![](https://static.wixstatic.com/media/a27d24_728a905a7f534022b57fdd886ff71bf4~mv2.png/v1/fill/w_980,h_778,al_c,q_90,usm_0.66_1.00_0.01,enc_auto/a27d24_728a905a7f534022b57fdd886ff71bf4~mv2.png)
Pintu kamar yang sengaja saya buka berderit sesekali tertiup semilir angin musim panas yang mulai berhembus. Sudah lama saya tidak mendengar pintu berderit tertiup angin karena jendela kamar yang sering tertutup. Dingin soalnya. Namun sudah tiga hari berturut-turut ini jendela kamar sengaja saya buka karena udara mulai menghangat. Jam di meja menunjukan pukul tujuh malam namun matahari masih bersinar angkuh di mega, menegaskan musim panas memang telah hadir. Semoga ibadah puasa teman-teman muslim saya yang sedang berada di benua ini berjalan lancar, sejenak saya membatin saat melihat senja yang setiap harinya semakin lambat menghiasi langit Auburn.
Here comes the sun… dududu… Here comes the sun… And I say, it's all right.
Ditemani kumpulan track The Beatles dari Spotify, saya baru saja membereskan beberapa buku kuliah yang berserakan di tempat tidur saya dan memindahkan mereka ke meja belajar. Saya bahkan tidak percaya akhirnya saya melakukannya. Sebagai gantinya saya letakkan satu buku bacaan lain yang sudah saya beli sebulan lalu namun belum selesai saya baca. Bukan karna tidak menarik. Spring semester kemarin benar-benar menguras nalar. Saya tidak tahu apakah hal ini sama dirasakan teman-teman saya yang lain atau hanya saya saja, karna memang otak saya yang agak cekak.
Kelas-kelas online saya telah berakhir.
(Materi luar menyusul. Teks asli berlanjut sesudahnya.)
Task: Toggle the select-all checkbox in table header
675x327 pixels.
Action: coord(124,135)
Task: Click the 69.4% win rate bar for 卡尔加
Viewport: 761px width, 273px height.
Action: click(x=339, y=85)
Setidaknya untuk spring semester. Tiap orang saling mengucapkan selamat menikmati liburan musim panas kepada teman-teman lainnya dalam kelas dan juga Profesor-profesor kami. Kami juga memberi salam perpisahan dan harapan-harapan baik kepada teman-teman yang telah mengakhiri perjuangan studi mereka di kampus dan akan diwisuda online bulan Mei ini. Agak sedih, soalnya kami hanya saling memandang satu sama lain lewat layar laptop.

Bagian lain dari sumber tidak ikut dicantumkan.